I thought I had WHITE figured out. Much of James Ijames’ new play, receiving its world premiere at Theatre Horizon in Norristown, unspools as a sharp examination of white privilege, especially as it pertains to creation, representation, and exhibition in the art world. But thanks to skillful writing and one of the most perfectly executed red herrings I’ve ever seen, WHITE morphs into possibly the strongest theatrical statement on the commodification of black bodies since Suzan-Lori Parks’ Venus.
WHITE centers around Gus (Jamison Foreman), a gay male artist who is perturbed when his work is excluded from an exhibit curated by his best friend Jane (Jessica Bradford) at a prestigious museum. Jane’s interest lies in diversifying the gallery’s “decidedly homogeneous” collection, and although she respects Gus’s work, he is just another “white dude.” In order to prove the arbitrariness of this world view, Gus hires Vanessa (Jaylene Owens Clark), a black actor, to pose as the actual creator of his paintings, believing (correctly) that Jane will include them if she thinks they were made by a person of color.
Ijames has said he took his inspiration for WHITE primarily from the controversy surrounding the artist Joe Scanlan, who created a black female persona named Donelle Woolford and hired two black actors (including local artist Jennifer Kidwell) to portray her. Scanlan’s Woolford was selected for inclusion in the 2014 Whitney Biennial, angering many who felt his work was a slap in the face to artists of color who are routinely excluded from such major retrospectives. Watching the play, I was also reminded of Michael Derrick Hudson, an Indiana-based white poet who submitted several works under the name Yi-Fen Chou—an actual living person he’d known from high school—because he felt they stood a better chance at publication if they were perceived as written by as Asian woman rather than a white man.
WHITE is also eerily similar in many ways to Jeff Talbott’s 2011 play The Submission, which Quince Productions produced in Philadelphia in 2015. In Talbott’s play, a gay male playwright submits his latest work—a gritty drama about black family life—to the Humana Festival under the name Shaleeha G’ntamobi. When the play is accepted, he hires a black actor to portray Shaleeha—sound familiar? But whereas The Submission did little more than scratch the surface of representation in art, WHITE makes the matter its central thesis, and offers a strong indictment of the casual comfort with which white culture appropriates black experience—and black people—for its own benefit.

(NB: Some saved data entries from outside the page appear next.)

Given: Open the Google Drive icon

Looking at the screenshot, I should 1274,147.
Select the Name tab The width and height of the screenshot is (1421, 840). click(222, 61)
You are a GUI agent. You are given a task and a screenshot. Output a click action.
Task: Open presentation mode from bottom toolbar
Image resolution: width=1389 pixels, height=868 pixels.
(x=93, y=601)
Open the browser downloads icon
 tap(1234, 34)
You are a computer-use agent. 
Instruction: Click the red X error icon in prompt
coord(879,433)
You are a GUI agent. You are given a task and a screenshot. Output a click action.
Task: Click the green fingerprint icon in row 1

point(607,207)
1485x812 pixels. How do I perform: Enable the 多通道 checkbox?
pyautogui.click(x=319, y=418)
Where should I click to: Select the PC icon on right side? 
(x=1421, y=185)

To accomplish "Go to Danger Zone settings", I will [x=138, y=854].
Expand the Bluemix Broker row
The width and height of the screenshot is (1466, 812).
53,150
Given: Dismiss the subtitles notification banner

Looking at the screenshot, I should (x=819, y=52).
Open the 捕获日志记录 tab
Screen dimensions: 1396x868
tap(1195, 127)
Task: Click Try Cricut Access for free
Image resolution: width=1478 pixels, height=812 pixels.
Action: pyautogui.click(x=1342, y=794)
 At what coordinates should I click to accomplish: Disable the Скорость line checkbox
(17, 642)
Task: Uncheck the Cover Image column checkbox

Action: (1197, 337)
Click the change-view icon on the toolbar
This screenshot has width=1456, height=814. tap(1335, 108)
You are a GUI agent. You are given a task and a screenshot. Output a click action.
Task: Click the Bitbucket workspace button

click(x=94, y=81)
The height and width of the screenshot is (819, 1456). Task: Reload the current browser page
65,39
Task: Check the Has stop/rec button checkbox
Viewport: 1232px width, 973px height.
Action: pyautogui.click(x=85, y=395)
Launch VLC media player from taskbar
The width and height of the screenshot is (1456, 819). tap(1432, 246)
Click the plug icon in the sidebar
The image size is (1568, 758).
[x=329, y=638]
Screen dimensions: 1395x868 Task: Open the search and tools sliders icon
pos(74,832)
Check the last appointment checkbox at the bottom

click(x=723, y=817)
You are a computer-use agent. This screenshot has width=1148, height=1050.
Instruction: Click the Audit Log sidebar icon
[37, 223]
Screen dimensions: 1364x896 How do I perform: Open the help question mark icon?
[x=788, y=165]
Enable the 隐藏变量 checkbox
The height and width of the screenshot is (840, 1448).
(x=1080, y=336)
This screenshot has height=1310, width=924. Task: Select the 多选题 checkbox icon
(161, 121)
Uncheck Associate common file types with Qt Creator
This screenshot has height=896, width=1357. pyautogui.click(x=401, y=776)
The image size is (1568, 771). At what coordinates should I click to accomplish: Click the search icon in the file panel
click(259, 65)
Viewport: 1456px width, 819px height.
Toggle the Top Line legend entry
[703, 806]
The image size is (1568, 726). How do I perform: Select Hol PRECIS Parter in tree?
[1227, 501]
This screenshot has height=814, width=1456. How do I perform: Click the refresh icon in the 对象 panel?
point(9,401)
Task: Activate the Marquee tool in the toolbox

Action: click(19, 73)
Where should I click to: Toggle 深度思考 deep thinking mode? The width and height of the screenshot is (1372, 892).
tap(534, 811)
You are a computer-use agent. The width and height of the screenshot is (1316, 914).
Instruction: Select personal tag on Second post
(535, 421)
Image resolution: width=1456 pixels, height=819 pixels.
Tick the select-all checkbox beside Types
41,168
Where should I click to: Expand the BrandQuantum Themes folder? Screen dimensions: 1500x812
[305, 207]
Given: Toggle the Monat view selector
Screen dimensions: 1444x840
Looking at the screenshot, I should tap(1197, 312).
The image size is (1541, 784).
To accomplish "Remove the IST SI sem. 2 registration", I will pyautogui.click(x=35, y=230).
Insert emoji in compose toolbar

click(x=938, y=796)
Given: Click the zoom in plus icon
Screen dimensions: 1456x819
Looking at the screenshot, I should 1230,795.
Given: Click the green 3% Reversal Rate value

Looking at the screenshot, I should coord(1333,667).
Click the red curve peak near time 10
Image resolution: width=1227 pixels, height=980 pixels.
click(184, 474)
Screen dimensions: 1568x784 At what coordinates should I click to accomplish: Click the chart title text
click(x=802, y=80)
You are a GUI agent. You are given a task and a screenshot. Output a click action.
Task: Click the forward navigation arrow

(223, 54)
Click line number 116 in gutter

In Malika Oyetimein’s briskly paced production, the terrific cast—which also includes Justin Jain as Gus’s boyfriend, who is forced to face uncomfortable revelations about his partner as the scheme progresses—excel at foregrounding the subtleties in Ijames’ text. Foreman’s Gus ideally captures a particular strain of racism that is all too common in the gay community—the belief that a gay man, particularly one with a nonwhite partner, is incapable of implicit or explicit racism. Yet Gus tosses off racially charged sound bites that would make a Fox News anchor blush (“To be a white man in America right now is to be rendered silent!”) with seemingly perfect ease. Bradford’s Jane is the kind of well-meaning liberal who nonetheless cannot avoid unleashing a litany of microaggressions; a scene in which she comically defers pronunciation of a black woman’s name is as amusing as it is deeply uncomfortable.
But the evening belongs to Owens, a rising talent in Philadelphia theater who won a Barrymore for her breakout performance in An Octoroon last year. Her Vanessa refuses to merely act as a black Eliza Doolittle to Gus’s Henry Higgins; if she is going to participate in this charade, she will exert her agency. The result is stunning: so much of the play works because it feels as if Vanessa is in control, although the truth of the matter remains ambiguous.
It is that duality that facilitates the stunning denouement, which I won’t reveal here. But needless to say, WHITE is a play that will—and should—stay with you long after you leave the theater. In many ways, it offers more questions than answers—which is not necessarily a bad thing, especially as theater audiences too often remain as frustratingly homogeneous as the art collection at Jane’s gallery.
[Theatre Horizon, 401 DeKalb Street, Norristown, PA] April 27-May 28, 2017; theatrehorizon.org.